---- Rows

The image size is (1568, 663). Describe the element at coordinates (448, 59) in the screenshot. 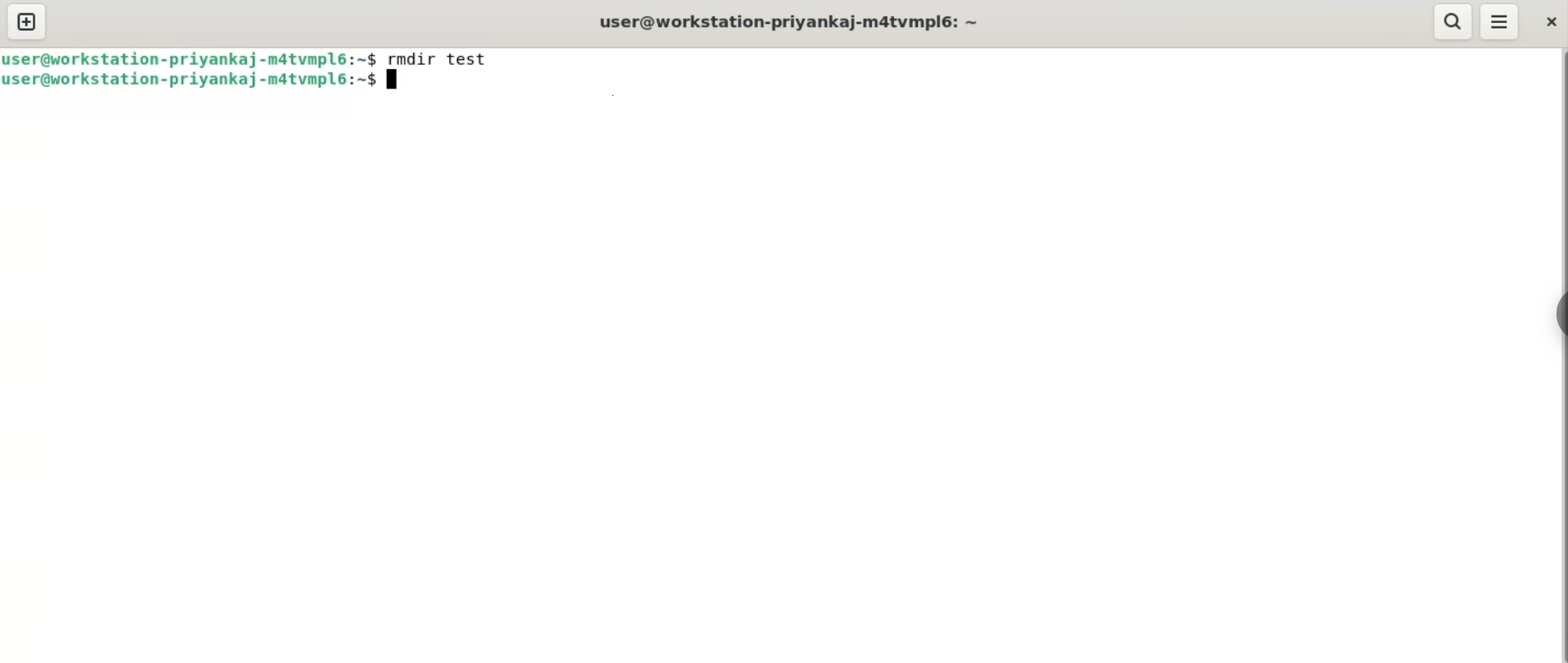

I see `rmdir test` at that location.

--------
---- Rows

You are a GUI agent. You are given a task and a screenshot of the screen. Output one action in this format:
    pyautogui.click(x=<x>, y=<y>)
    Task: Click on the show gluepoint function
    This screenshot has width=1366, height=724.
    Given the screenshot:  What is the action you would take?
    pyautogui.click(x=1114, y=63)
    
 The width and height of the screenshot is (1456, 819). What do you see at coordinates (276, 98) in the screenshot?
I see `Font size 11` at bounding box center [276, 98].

--------

Copy the lines word for word, starting with the line that contains "You are a GUI" and going on through the line that contains "center [276, 98].", with both of those lines included.

Response to this exercise -
You are a GUI agent. You are given a task and a screenshot of the screen. Output one action in this format:
    pyautogui.click(x=<x>, y=<y>)
    Task: Click on the show gluepoint function
    This screenshot has width=1366, height=724.
    Given the screenshot:  What is the action you would take?
    pyautogui.click(x=1114, y=63)
    
 The width and height of the screenshot is (1456, 819). What do you see at coordinates (276, 98) in the screenshot?
I see `Font size 11` at bounding box center [276, 98].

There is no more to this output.